PROBLEM TO WORK ON:
When you reach the line that contains "Store (1481, 81)" in the data below, start reproducing lines exactly, and stop after the line that contains "Kebijakan Pembatalan dan".

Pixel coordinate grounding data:
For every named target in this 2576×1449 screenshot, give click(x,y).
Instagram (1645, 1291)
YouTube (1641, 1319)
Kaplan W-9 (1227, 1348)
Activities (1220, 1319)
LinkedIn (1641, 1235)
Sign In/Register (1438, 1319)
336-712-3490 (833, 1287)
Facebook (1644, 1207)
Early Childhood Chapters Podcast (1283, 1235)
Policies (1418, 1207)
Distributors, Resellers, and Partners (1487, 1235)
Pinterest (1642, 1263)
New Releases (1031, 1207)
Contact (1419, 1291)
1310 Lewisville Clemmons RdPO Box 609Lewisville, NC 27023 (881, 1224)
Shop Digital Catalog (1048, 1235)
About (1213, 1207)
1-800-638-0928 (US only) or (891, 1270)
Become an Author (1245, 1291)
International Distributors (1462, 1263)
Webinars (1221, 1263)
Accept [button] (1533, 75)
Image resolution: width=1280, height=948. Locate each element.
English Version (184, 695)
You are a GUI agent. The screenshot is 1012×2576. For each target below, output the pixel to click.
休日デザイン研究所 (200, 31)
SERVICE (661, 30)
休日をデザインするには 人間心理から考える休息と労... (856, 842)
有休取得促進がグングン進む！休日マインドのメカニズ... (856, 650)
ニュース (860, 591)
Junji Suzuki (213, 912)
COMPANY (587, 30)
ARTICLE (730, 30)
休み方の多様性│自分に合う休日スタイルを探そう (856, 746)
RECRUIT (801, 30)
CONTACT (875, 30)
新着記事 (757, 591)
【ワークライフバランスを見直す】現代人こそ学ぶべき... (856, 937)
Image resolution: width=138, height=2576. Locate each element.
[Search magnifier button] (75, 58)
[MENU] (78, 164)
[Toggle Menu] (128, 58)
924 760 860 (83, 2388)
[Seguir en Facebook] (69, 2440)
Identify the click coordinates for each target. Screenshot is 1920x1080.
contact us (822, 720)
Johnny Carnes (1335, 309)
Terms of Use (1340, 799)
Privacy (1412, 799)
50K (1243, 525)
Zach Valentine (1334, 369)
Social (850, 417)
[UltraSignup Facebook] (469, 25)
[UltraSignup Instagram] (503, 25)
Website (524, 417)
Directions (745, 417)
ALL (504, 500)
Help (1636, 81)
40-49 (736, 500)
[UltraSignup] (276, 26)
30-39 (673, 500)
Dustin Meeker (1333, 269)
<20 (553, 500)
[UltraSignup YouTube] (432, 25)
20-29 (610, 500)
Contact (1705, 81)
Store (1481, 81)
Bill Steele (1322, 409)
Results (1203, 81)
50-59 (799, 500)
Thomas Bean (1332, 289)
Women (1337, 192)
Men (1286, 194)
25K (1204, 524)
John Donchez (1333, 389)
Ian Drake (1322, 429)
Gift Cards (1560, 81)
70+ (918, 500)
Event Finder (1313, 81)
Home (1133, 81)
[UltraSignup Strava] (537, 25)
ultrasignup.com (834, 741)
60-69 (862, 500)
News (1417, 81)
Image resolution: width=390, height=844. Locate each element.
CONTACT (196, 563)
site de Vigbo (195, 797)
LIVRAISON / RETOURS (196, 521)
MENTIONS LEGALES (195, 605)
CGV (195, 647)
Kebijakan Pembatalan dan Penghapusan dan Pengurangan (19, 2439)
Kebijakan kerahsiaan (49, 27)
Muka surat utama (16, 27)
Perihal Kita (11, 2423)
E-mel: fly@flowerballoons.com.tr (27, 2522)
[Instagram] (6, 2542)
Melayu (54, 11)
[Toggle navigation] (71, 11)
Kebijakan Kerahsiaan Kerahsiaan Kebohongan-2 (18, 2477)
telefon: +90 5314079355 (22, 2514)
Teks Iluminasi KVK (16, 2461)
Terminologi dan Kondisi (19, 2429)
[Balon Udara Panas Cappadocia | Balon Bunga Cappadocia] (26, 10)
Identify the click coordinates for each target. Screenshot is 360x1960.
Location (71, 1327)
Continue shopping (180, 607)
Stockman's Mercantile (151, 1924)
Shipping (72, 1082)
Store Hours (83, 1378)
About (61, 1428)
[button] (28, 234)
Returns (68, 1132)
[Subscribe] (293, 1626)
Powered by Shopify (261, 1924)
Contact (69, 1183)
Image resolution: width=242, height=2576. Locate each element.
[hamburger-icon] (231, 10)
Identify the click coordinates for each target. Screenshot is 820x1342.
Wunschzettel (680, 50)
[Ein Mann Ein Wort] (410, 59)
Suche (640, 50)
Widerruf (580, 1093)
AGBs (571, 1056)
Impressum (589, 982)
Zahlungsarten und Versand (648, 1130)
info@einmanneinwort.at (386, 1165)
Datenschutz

YOUR SOLUTION:
Store (1481, 81)
Bill Steele (1322, 409)
Results (1203, 81)
50-59 (799, 500)
Thomas Bean (1332, 289)
Women (1337, 192)
Men (1286, 194)
25K (1204, 524)
John Donchez (1333, 389)
Ian Drake (1322, 429)
Gift Cards (1560, 81)
70+ (918, 500)
Event Finder (1313, 81)
Home (1133, 81)
[UltraSignup Strava] (537, 25)
ultrasignup.com (834, 741)
60-69 (862, 500)
News (1417, 81)
Image resolution: width=390, height=844. Locate each element.
CONTACT (196, 563)
site de Vigbo (195, 797)
LIVRAISON / RETOURS (196, 521)
MENTIONS LEGALES (195, 605)
CGV (195, 647)
Kebijakan Pembatalan dan Penghapusan dan Pengurangan (19, 2439)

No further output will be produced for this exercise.